Another pre-germ-theory medical practice that was effective was vaccination against small pox, also called variolation. That has a long history in Asia and was introduced to England and North America in the 18th century.
Let me add that variolation was using a small dose of actual smallpox and hoping for a relatively mild case. This should not be confused with inoculation by cowpox (Jenner). This was, not surprisingly, controversial. But statistically, it was successful, although it caused many deaths.
According to Lewis Thomas who was an early 20th century physician, son of a late 19th century physician who remembers accompanying his father on visits, the main thing a doctor did was diagnose and give prognoses, so the patients and their families knew what to expect. Yes, they learned to wash their hands from the germ theory but until the early antibiotics–sulfa drugs–came along there was mostly little they could so. Yes, set bones, stitch up wounds and the like, but not much more.
Richard Zack’s An Underground Education has a chapter on the regrettable history of medicine.
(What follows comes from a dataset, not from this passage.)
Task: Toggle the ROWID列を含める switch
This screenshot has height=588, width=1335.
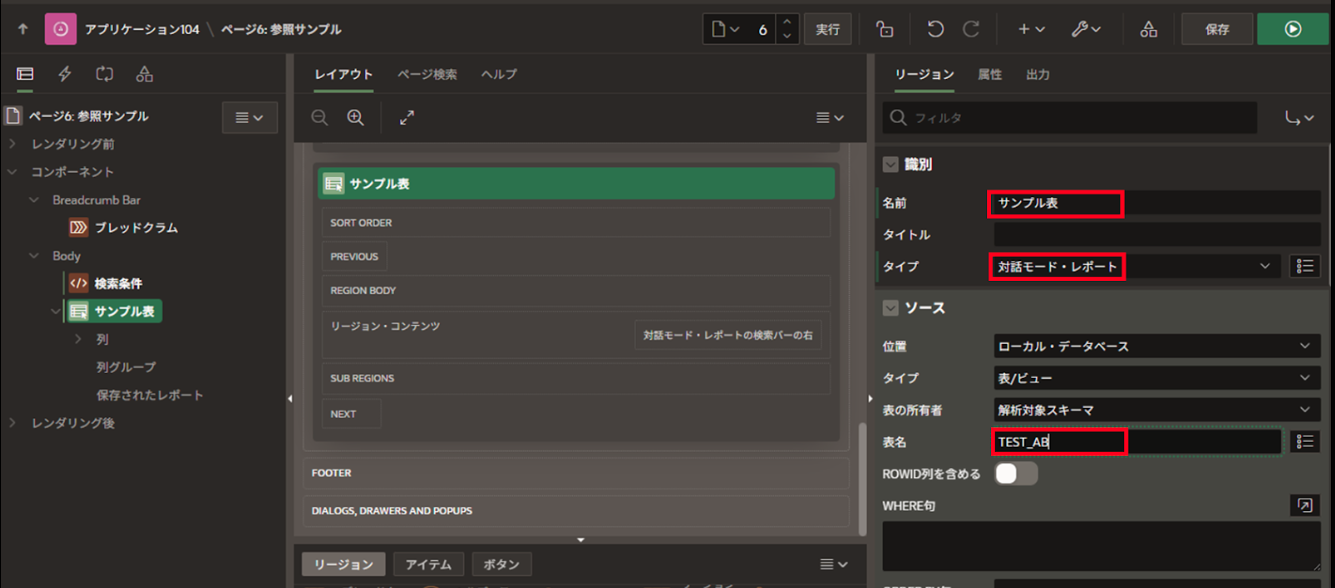Action: (x=1016, y=474)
He blames the medieval Church, claims that physicians were essentially church officials guided more by astrology charts than factual medical texts until surprisingly recently, and contrasted the treatment a knight from the Crusades could get from an Arab physician (common-sense palliative medicine) with the overt quackery he’d get from a European doctor.
Kind of an aside, but I’ve sometimes thought that the plague doctor costume (Plague doctor costume - Wikipedia) probably provided fairly decent biohazard protection, even if the science of the time had the reasoning wrong.
On the Lewis and Clark expedition they used mercury to treat a variety of illness including constipation and syphilis. Mercury was a common treatment at the time, sort of any early chemo-therapy, trying to kill the disease before you kill the patient. Don’t think it worked, but the Travelers Rest site for the expedition was identified by traces of mercury in what must have been their latrines. The expedition did not stay in one place long, so identifying other sites is problematic.
It is a wonder that all those guys made it to the west coast and back, and for the most part lived long lives.
Tonics made from Galega officinalis (aka Goat’s Rue) were used in early Europe and the Middle East to treat this curious condition of persons with an overwhelming urge to urinate and whose urine was sweet. In modern times active ingrediens, chemical variants of guanidine, were identified and found to be abundant in the plant and effective diuretics.
A chemical derivative of guanidine is now the most common oral medication for diabetes, Metformin.